What training do I need for the NFL Combine or Pro Day?

Combine preparation focuses on the specific measurables that scouts evaluate: 40-yard dash (acceleration mechanics and top-end speed), bench press at 225 lbs (muscular endurance), vertical jump and broad jump (lower body explosiveness), 3-cone drill and shuttle (agility and change of direction). Pelaris builds position-specific combine prep programs that develop these qualities while maintaining the sport-specific strength that scouts also evaluate on film.

Should linemen and skill position players train differently?

Absolutely. Offensive linemen need maximal strength, body mass maintenance, and short-area quickness, with emphasis on squat, bench, and power clean numbers. Skill position players need speed development, agility, and explosive power relative to body weight. Linebackers fall between these profiles, needing both power and coverage speed. Pelaris programs position-specific training with different exercise selection, rep ranges, and conditioning protocols.

How do I maintain strength during the season without overtraining?

In-season strength training should focus on maintaining the gains built during the off-season. Two sessions per week is optimal for most positions: one heavier, lower-volume session early in the week and one lighter, speed-focused session mid-week. Pelaris adjusts training loads based on game-week demands, managing the balance between Thursday night and Sunday games, travel fatigue, and accumulated contact exposure.

How does Pelaris handle game-week scheduling?

Pelaris builds your training around the game schedule. For a standard Sunday game: Monday is recovery, Tuesday and Wednesday are the primary training days (strength and install), Thursday shifts to lighter work and walkthrough support, Friday is a pre-game movement day, and Saturday is rest. For Thursday night games, the entire week compresses. Pelaris adapts automatically based on your game schedule.

What conditioning should football players focus on?

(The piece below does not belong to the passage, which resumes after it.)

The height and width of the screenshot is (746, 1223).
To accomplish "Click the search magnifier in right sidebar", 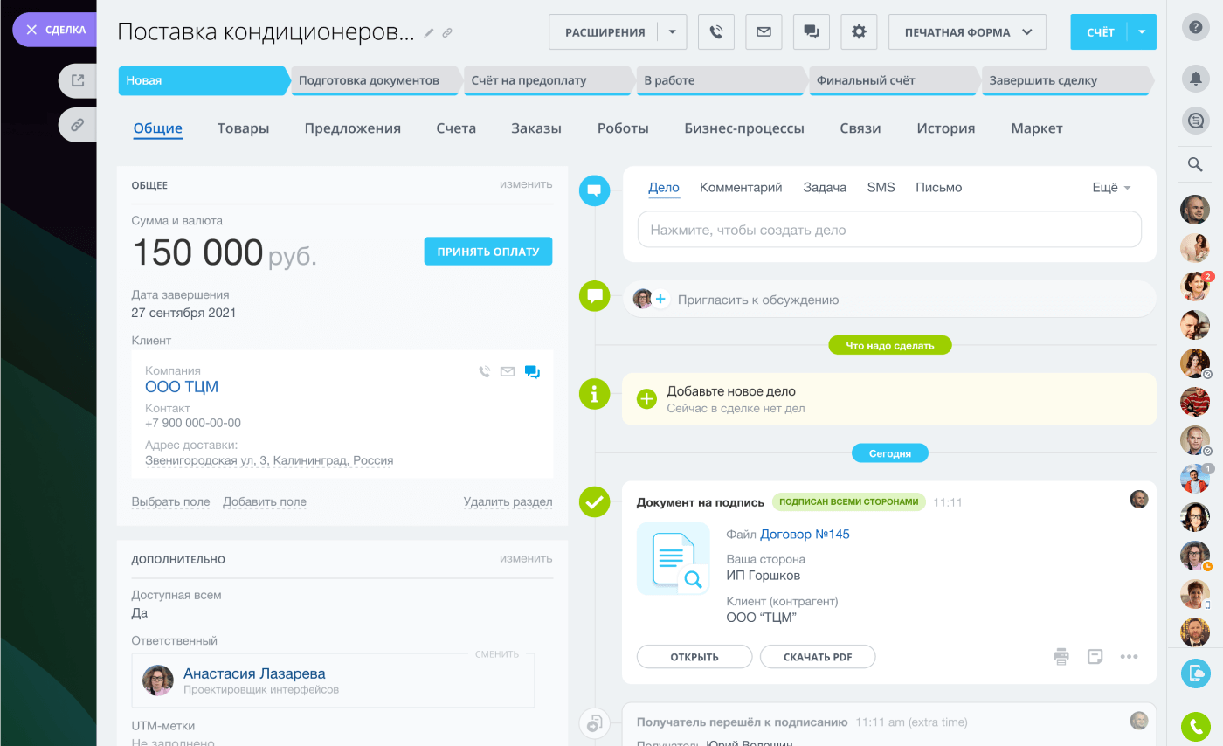I will pos(1195,164).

American football is an interval sport with plays lasting 4-7 seconds followed by 25-40 seconds of rest. Conditioning should mirror this pattern: short, maximal-effort bursts with incomplete recovery. Long-distance running has limited transfer for most positions. Pelaris programs position-specific conditioning using sprint intervals, sled work, and repeated effort protocols that match the energy system demands of actual game play.